(Data records)
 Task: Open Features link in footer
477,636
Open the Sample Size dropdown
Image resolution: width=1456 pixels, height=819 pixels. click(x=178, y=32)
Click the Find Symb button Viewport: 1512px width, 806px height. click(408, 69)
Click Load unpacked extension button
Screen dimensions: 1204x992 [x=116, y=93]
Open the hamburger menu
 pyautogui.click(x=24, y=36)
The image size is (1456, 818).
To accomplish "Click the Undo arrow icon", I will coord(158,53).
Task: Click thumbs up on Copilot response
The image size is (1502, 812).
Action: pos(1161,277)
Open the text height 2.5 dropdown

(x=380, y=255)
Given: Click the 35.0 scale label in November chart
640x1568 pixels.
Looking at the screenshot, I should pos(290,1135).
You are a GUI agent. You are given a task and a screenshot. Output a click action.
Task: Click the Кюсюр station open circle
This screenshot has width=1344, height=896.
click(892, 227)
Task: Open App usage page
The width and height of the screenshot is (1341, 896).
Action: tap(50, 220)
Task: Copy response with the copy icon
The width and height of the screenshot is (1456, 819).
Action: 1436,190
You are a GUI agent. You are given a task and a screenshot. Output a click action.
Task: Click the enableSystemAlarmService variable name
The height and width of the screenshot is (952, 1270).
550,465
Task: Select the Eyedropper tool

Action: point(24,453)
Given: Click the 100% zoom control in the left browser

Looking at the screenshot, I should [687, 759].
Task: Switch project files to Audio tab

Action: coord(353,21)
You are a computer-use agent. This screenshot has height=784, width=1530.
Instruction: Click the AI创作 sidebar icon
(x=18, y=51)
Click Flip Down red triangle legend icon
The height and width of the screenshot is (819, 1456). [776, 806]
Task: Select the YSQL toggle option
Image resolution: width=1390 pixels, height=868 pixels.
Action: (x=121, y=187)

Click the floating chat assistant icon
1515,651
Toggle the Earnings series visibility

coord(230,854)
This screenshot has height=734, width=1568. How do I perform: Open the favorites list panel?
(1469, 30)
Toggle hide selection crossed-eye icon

## [What you should do]
Repeat the entries word for word. Skip none of them.

## [Problem solution]
 Task: Open Features link in footer
477,636
Open the Sample Size dropdown
Image resolution: width=1456 pixels, height=819 pixels. click(x=178, y=32)
Click the Find Symb button Viewport: 1512px width, 806px height. click(408, 69)
Click Load unpacked extension button
Screen dimensions: 1204x992 [x=116, y=93]
Open the hamburger menu
 pyautogui.click(x=24, y=36)
The image size is (1456, 818).
To accomplish "Click the Undo arrow icon", I will coord(158,53).
Task: Click thumbs up on Copilot response
The image size is (1502, 812).
Action: pos(1161,277)
Open the text height 2.5 dropdown

(x=380, y=255)
Given: Click the 35.0 scale label in November chart
640x1568 pixels.
Looking at the screenshot, I should pos(290,1135).
You are a GUI agent. You are given a task and a screenshot. Output a click action.
Task: Click the Кюсюр station open circle
This screenshot has width=1344, height=896.
click(892, 227)
Task: Open App usage page
The width and height of the screenshot is (1341, 896).
Action: tap(50, 220)
Task: Copy response with the copy icon
The width and height of the screenshot is (1456, 819).
Action: 1436,190
You are a GUI agent. You are given a task and a screenshot. Output a click action.
Task: Click the enableSystemAlarmService variable name
The height and width of the screenshot is (952, 1270).
550,465
Task: Select the Eyedropper tool

Action: point(24,453)
Given: Click the 100% zoom control in the left browser

Looking at the screenshot, I should [687, 759].
Task: Switch project files to Audio tab

Action: coord(353,21)
You are a computer-use agent. This screenshot has height=784, width=1530.
Instruction: Click the AI创作 sidebar icon
(x=18, y=51)
Click Flip Down red triangle legend icon
The height and width of the screenshot is (819, 1456). [776, 806]
Task: Select the YSQL toggle option
Image resolution: width=1390 pixels, height=868 pixels.
Action: (x=121, y=187)

Click the floating chat assistant icon
1515,651
Toggle the Earnings series visibility

coord(230,854)
This screenshot has height=734, width=1568. How do I perform: Open the favorites list panel?
(1469, 30)
Toggle hide selection crossed-eye icon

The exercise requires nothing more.